Entidades pedem aprovação urgente do Redata e de convênio para data centers
Diversas entidades que atuam no setor de Tecnologia da Informação e Comunicação (TIC) – incluindo Telcomp, Associação Neo e Brasscom – divulgaram nesta terça-feira, 24, um manifesto pedindo a aprovação urgente do Regime Especial de Tributação para Serviços de Data Center (Redata) e de um convênio no âmbito do Conselho Nacional de Política Fazendária (Confaz) para redução do ICMS sobre equipamentos de data center.
Confira, a seguir, as entidades signatárias do manifesta pelo Redata e pelo convênio no Confaz.
ABDC – Associação Brasileira de Data Center
ABEPTIC – Associação Brasileira de Entidades Estaduais e Públicas de Tecnologia da Informação e Comunicação
ABES – Associação Brasileira das Empresas de Software
ABDIB – Associação Brasileira da Infraestrutura e Indústrias de Base
ABIMAQ – Associação Brasileira da Indústria de Máquinas e Equipamentos
ABINC – Associação Brasileira de Internet das Coisas
AbraCloud – Associação Brasileira de Infraestrutura e Serviços Cloud
Abranet – Associação Brasileira de Internet
ABRASECI – Associação Brasileira de Empresas e Profissionais de Segurança Cibernética
Associação Neo
BD 30+ – Associação Brasil Digital 30+
ANBC – Associação Nacional dos Bureaus de Crédito
BRASSCOM – Associação das Empresas de Tecnologia da Informação e Comunicação (TIC) e Tecnologias Digitais
CNI – Confederação Nacional da Indústria
Fenainfo – Federação Nacional das Empresas de Informática
TelComp – Associação Brasileira das Prestadoras de Serviços de Telecomunicações Competitiva
No posicionamento, as associações ressaltam que o Brasil tem um “potencial concreto” para atração de US$ 92 bilhões em investimentos em data centers, levando em conta estruturas e equipamentos, até 2031.
Contudo, lembram que o custo de implantação de centros de dados no País ainda é alto, o que é considerado “uma desvantagem estrutural relevante”.
Comparação
O capex de um data center de grande porte (100 MW) no Brasil é, em média, 34% superior ao de uma estrutura similar nos Estados Unidos.

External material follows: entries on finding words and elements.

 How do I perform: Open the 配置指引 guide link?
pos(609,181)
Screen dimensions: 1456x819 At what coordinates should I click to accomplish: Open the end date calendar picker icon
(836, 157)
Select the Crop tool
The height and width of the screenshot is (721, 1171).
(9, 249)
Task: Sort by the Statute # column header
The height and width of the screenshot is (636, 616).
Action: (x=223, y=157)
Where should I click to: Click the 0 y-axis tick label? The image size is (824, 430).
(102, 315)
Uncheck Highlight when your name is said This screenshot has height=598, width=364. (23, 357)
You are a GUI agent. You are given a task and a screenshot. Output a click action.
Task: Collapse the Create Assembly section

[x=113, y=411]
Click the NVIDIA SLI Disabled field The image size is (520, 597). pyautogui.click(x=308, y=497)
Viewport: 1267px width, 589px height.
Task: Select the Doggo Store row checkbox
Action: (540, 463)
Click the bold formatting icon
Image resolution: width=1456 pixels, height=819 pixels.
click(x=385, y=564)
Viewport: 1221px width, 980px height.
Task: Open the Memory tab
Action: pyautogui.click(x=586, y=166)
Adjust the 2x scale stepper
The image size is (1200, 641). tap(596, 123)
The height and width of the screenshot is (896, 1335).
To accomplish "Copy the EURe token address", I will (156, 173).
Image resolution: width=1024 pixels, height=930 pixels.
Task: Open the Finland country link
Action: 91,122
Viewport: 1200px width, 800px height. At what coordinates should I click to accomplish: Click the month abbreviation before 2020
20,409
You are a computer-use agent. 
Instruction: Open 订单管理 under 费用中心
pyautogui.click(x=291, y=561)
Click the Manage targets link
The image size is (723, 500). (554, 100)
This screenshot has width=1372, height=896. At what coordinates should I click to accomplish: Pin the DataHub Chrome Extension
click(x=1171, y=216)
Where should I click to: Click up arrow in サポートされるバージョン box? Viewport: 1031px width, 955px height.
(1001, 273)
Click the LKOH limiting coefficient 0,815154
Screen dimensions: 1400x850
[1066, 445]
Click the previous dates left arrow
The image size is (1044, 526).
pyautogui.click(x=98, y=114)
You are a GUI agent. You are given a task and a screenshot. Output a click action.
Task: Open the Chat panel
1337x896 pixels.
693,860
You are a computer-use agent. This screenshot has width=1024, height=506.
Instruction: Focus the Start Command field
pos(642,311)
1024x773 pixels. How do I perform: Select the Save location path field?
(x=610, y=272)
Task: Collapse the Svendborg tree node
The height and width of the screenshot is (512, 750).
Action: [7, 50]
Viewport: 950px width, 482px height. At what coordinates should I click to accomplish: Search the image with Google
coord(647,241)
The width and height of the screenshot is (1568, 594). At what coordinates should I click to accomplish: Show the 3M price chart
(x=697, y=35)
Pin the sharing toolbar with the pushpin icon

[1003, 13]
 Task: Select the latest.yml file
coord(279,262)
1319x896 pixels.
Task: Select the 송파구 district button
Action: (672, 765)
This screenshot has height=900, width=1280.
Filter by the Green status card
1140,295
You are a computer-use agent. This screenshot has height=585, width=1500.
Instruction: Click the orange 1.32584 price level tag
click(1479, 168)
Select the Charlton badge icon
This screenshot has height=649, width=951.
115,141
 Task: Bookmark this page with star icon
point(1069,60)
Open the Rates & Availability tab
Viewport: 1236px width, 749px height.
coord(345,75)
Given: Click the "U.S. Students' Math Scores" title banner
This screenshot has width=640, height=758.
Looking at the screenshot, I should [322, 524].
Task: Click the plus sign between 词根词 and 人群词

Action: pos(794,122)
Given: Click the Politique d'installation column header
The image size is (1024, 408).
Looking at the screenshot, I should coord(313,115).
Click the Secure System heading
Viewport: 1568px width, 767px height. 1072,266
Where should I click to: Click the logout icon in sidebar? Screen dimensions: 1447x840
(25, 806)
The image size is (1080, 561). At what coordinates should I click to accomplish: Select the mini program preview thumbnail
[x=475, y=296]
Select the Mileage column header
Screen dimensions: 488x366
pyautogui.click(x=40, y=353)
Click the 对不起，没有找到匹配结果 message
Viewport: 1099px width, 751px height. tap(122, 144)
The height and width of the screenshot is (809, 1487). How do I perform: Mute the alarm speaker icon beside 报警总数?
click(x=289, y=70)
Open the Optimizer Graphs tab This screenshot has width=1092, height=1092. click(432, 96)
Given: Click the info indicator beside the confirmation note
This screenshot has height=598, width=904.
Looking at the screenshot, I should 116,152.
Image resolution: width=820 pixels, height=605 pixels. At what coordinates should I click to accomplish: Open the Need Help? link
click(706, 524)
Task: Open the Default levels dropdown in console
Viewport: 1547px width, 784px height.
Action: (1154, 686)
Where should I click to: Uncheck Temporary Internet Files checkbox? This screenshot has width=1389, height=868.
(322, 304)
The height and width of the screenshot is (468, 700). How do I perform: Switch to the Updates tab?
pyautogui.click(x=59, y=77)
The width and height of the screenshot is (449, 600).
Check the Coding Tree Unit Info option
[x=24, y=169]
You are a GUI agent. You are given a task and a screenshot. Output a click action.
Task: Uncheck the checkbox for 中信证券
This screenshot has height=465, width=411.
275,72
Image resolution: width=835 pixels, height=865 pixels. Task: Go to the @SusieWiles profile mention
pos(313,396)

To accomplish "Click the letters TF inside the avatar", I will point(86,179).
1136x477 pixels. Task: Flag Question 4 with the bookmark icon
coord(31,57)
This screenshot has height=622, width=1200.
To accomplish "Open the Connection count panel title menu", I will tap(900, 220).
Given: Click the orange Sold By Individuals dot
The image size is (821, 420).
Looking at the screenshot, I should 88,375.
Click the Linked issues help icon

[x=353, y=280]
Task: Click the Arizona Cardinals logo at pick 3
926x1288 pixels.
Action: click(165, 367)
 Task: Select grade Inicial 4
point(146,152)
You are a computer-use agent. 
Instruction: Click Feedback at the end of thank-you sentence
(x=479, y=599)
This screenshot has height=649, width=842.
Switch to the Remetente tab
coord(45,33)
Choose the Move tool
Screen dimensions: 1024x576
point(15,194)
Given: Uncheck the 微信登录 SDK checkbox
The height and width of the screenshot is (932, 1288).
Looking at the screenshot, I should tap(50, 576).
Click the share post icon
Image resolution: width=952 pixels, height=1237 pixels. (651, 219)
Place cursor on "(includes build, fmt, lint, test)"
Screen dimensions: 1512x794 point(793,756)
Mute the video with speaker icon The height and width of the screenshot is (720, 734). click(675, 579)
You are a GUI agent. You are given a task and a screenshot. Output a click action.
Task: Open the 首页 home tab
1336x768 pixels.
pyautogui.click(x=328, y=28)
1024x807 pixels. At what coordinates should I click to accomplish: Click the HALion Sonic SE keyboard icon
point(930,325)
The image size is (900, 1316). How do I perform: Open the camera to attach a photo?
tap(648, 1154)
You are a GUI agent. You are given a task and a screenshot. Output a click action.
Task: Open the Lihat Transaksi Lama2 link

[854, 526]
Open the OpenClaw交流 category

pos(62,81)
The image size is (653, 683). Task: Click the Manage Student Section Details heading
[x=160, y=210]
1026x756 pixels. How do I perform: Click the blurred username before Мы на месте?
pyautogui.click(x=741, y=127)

A diferença, segundo as entidades, é a carga tributária sobre bens de capital e tecnologia, sendo que o ICMS representa cerca de 64% dessa tributação.
“O Brasil precisa destravar, agora, as condições para atrair investimentos em infraestrutura digital e ampliar sua autonomia computacional”, afirmam as associações.
Nesse sentido, as entidades sustentam que a aprovação de um convênio no âmbito do Confaz é “decisiva para captar investimentos, reduzir dependência externa em capacidade computacional e fortalecer a posição do País na economia digital global”.
Já o Redata, vale lembrar, segue à espera de apreciação do Senado, após aprovação na Câmara dos Deputados há cerca de um mês. O programa reduz tributos federais (Imposto de Importação, IPI, PIS/Pasep e Cofins) sobre equipamentos de data centers.